Significantly, the incremental effect of these moves will only fuel further tensions and legitimizes incitement by the media and political figures, which in turn endorses Israeli and IDF aggression, for example in the recent Gaza conflict. Mossawa reiterates that political parties and the media have responsibilities to protect human rights and democratic values.

Since the 1950s there is a correlative downturn in the political participation of the Arab community and a series of boycotts of general elections. In 2006 just 56% of the community participated in an election which has further exacerbated tensions between the majority and minority community. In 2001 82% of the community boycotted the Prime Minister elections, because following the massive use of violence by police forces during Ehud Barack's term that resulted in killing of 13 Arab citizens and feelings of marginalization and reluctance to confer legitimacy to the Israeli government.
The Arab community has a role in supporting domestic and regional peace, and as a core group with the ability to stabilize a Middle East peace process. For example, that the Oslo Accords were given support and political momentum from the six Arab MKs under Prime Minister Rabin's term is ignored by the media and political forces who have upheld a tradition of excluding Arab parties from government coalitions. January 12th decision sets a dangerous precedent, further damaging Israeli democracy and alienating the Arab minority at a time when the state and the peace process most requires their assistance

As in the previous law and military confrontations the Arab community stands against the current war in Gaza. The Arab community position against the war has been undermined by political leaders and media for the last two weeks.

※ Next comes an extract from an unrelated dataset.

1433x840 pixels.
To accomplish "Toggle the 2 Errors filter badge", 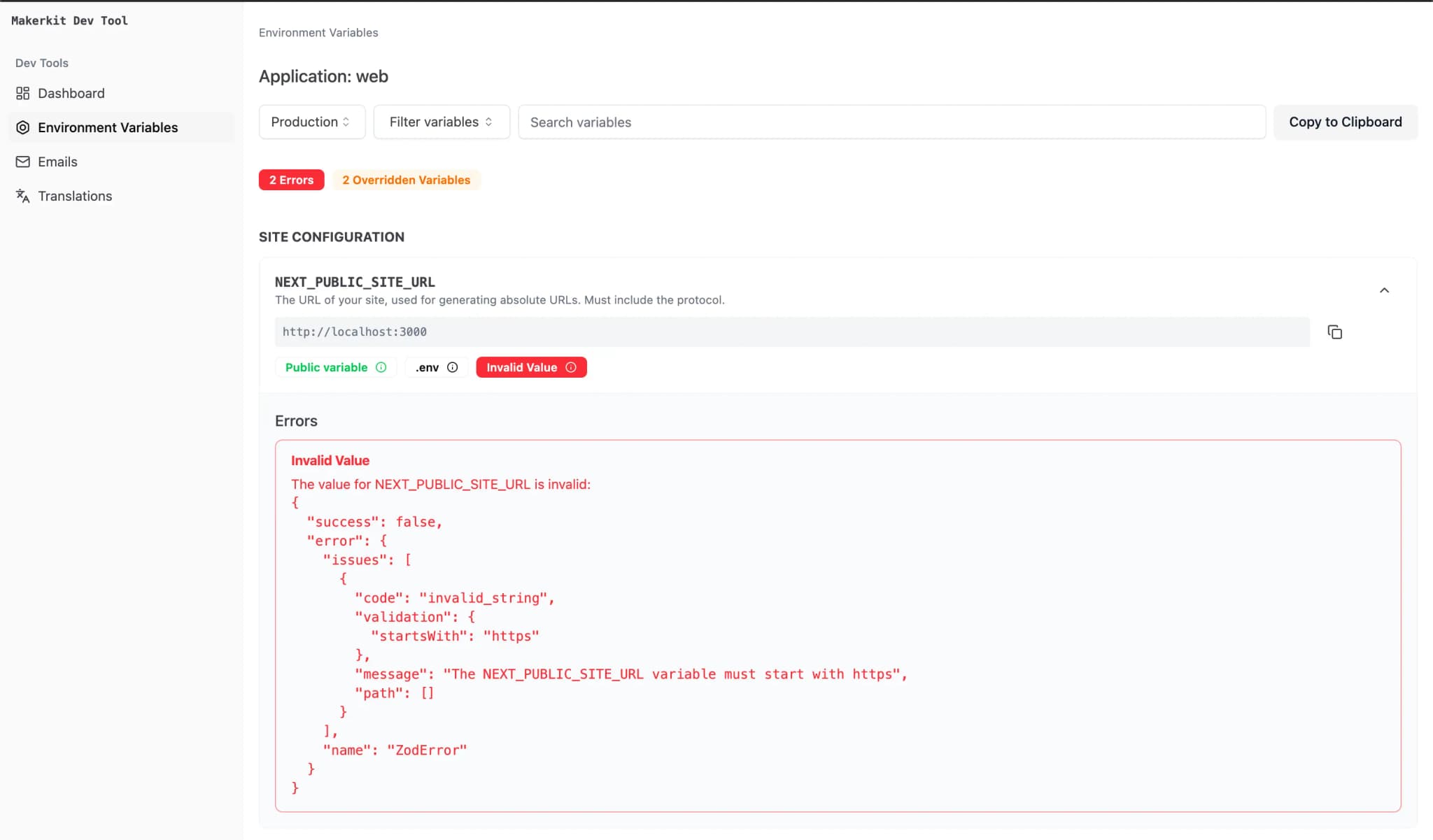I will tap(291, 180).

The Mossawa Center reiterates its call for a return to full democracy for all citizens of Israel and respect for civil liberties.

Mossawa Center - The Advocacy Center for Arab Citizens
Tel: +972.4.8555901/2
Fax: +972.48552772
http://mossawacenter.org/
bill.mossawamedia@gmail.com


See also:

Israel poll ban for Arab parties
Israel bans Arab parties from running in upcoming elections

2 comments:

Anonymous said...

I just found your blog by typing in "Obama black face". I went on to read the Nov. 10th blog. I can only say that this is a very interesting and timely blog--probably the only one of it's kind. In the search for truth, I feel like the only person not celebrating the upcoming inauguration. You said matter-of-factly that this is simply the refinement of the system of racism. You also implicitly said that that this black male, is seen as credible, or is being given the benefit of the doubt in the eyes of the world. My question is who do you think specifically saw to it that this happened? With the corruption we are seeing with almost every appointment, and the extension of positions to all of his buddies from college and the political machine, how did he come from nothing? How did they pull it off?

Taru said...

I recently came accross your blog and have been reading along. I thought I would leave my first comment. I dont know what to say except that I have enjoyed reading. Nice blog. I will keep visiting this blog very often.